Requirements:
Update the entries below by replacing every occurrence of "The height and width of the screenshot is" with "The screenshot's height and width are". Leave all other text unchanged.

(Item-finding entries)
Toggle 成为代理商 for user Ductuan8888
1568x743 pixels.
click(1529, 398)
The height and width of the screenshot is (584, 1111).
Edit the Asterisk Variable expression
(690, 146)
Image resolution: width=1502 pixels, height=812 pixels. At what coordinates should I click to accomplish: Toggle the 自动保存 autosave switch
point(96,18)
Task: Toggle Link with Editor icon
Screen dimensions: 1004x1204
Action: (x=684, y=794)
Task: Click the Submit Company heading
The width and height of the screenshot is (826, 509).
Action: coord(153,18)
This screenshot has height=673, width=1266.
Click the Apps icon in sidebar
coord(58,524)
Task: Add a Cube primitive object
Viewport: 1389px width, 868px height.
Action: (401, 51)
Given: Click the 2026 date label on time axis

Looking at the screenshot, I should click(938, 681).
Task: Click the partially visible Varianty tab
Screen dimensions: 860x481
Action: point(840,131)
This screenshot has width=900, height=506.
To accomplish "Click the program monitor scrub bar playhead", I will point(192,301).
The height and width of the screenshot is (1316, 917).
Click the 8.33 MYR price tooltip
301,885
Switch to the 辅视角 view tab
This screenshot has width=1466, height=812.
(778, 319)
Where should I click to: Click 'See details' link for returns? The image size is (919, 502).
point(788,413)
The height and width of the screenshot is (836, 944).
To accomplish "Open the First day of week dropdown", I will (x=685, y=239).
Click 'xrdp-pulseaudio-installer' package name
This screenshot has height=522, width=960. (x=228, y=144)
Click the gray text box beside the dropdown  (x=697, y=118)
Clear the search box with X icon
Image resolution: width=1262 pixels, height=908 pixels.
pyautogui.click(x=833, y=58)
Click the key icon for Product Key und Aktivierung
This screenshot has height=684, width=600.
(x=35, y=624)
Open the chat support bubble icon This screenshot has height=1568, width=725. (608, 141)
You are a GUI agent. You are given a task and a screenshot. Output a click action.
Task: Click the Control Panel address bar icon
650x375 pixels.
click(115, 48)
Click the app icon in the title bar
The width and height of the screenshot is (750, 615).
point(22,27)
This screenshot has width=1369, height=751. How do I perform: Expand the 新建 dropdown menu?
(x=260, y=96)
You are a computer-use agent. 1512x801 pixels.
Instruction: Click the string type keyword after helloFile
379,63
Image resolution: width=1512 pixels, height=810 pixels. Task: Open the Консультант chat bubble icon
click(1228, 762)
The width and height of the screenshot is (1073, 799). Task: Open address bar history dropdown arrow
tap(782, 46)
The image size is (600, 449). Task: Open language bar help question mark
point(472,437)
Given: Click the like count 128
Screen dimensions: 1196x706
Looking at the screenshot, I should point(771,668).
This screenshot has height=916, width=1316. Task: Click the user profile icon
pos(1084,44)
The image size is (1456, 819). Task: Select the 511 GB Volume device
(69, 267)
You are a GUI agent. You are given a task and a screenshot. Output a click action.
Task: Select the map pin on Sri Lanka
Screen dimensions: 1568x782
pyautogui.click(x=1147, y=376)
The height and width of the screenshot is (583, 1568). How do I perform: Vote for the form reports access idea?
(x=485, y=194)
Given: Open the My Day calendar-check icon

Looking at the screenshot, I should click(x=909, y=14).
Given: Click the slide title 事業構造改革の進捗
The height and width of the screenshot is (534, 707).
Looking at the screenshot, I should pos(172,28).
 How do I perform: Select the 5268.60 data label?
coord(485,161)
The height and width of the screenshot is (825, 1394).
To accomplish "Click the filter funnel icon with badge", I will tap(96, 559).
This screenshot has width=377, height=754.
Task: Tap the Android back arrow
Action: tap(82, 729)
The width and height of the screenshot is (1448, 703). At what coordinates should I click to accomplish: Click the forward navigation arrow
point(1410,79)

Final result:
Toggle 成为代理商 for user Ductuan8888
1568x743 pixels.
click(1529, 398)
The screenshot's height and width are (584, 1111).
Edit the Asterisk Variable expression
(690, 146)
Image resolution: width=1502 pixels, height=812 pixels. At what coordinates should I click to accomplish: Toggle the 自动保存 autosave switch
point(96,18)
Task: Toggle Link with Editor icon
Screen dimensions: 1004x1204
Action: (x=684, y=794)
Task: Click the Submit Company heading
The width and height of the screenshot is (826, 509).
Action: coord(153,18)
This screenshot has height=673, width=1266.
Click the Apps icon in sidebar
coord(58,524)
Task: Add a Cube primitive object
Viewport: 1389px width, 868px height.
Action: (401, 51)
Given: Click the 2026 date label on time axis

Looking at the screenshot, I should click(938, 681).
Task: Click the partially visible Varianty tab
Screen dimensions: 860x481
Action: point(840,131)
This screenshot has width=900, height=506.
To accomplish "Click the program monitor scrub bar playhead", I will point(192,301).
The screenshot's height and width are (1316, 917).
Click the 8.33 MYR price tooltip
301,885
Switch to the 辅视角 view tab
This screenshot has width=1466, height=812.
(778, 319)
Where should I click to: Click 'See details' link for returns? The image size is (919, 502).
point(788,413)
The screenshot's height and width are (836, 944).
To accomplish "Open the First day of week dropdown", I will (x=685, y=239).
Click 'xrdp-pulseaudio-installer' package name
This screenshot has height=522, width=960. (x=228, y=144)
Click the gray text box beside the dropdown  (x=697, y=118)
Clear the search box with X icon
Image resolution: width=1262 pixels, height=908 pixels.
pyautogui.click(x=833, y=58)
Click the key icon for Product Key und Aktivierung
This screenshot has height=684, width=600.
(x=35, y=624)
Open the chat support bubble icon This screenshot has height=1568, width=725. (608, 141)
You are a GUI agent. You are given a task and a screenshot. Output a click action.
Task: Click the Control Panel address bar icon
650x375 pixels.
click(115, 48)
Click the app icon in the title bar
The width and height of the screenshot is (750, 615).
point(22,27)
This screenshot has width=1369, height=751. How do I perform: Expand the 新建 dropdown menu?
(x=260, y=96)
You are a computer-use agent. 1512x801 pixels.
Instruction: Click the string type keyword after helloFile
379,63
Image resolution: width=1512 pixels, height=810 pixels. Task: Open the Консультант chat bubble icon
click(1228, 762)
The width and height of the screenshot is (1073, 799). Task: Open address bar history dropdown arrow
tap(782, 46)
The image size is (600, 449). Task: Open language bar help question mark
point(472,437)
Given: Click the like count 128
Screen dimensions: 1196x706
Looking at the screenshot, I should point(771,668).
This screenshot has height=916, width=1316. Task: Click the user profile icon
pos(1084,44)
The image size is (1456, 819). Task: Select the 511 GB Volume device
(69, 267)
You are a GUI agent. You are given a task and a screenshot. Output a click action.
Task: Select the map pin on Sri Lanka
Screen dimensions: 1568x782
pyautogui.click(x=1147, y=376)
The screenshot's height and width are (583, 1568). How do I perform: Vote for the form reports access idea?
(x=485, y=194)
Given: Open the My Day calendar-check icon

Looking at the screenshot, I should click(x=909, y=14).
Given: Click the slide title 事業構造改革の進捗
The screenshot's height and width are (534, 707).
Looking at the screenshot, I should pos(172,28).
 How do I perform: Select the 5268.60 data label?
coord(485,161)
The screenshot's height and width are (825, 1394).
To accomplish "Click the filter funnel icon with badge", I will tap(96, 559).
This screenshot has width=377, height=754.
Task: Tap the Android back arrow
Action: tap(82, 729)
The width and height of the screenshot is (1448, 703). At what coordinates should I click to accomplish: Click the forward navigation arrow
point(1410,79)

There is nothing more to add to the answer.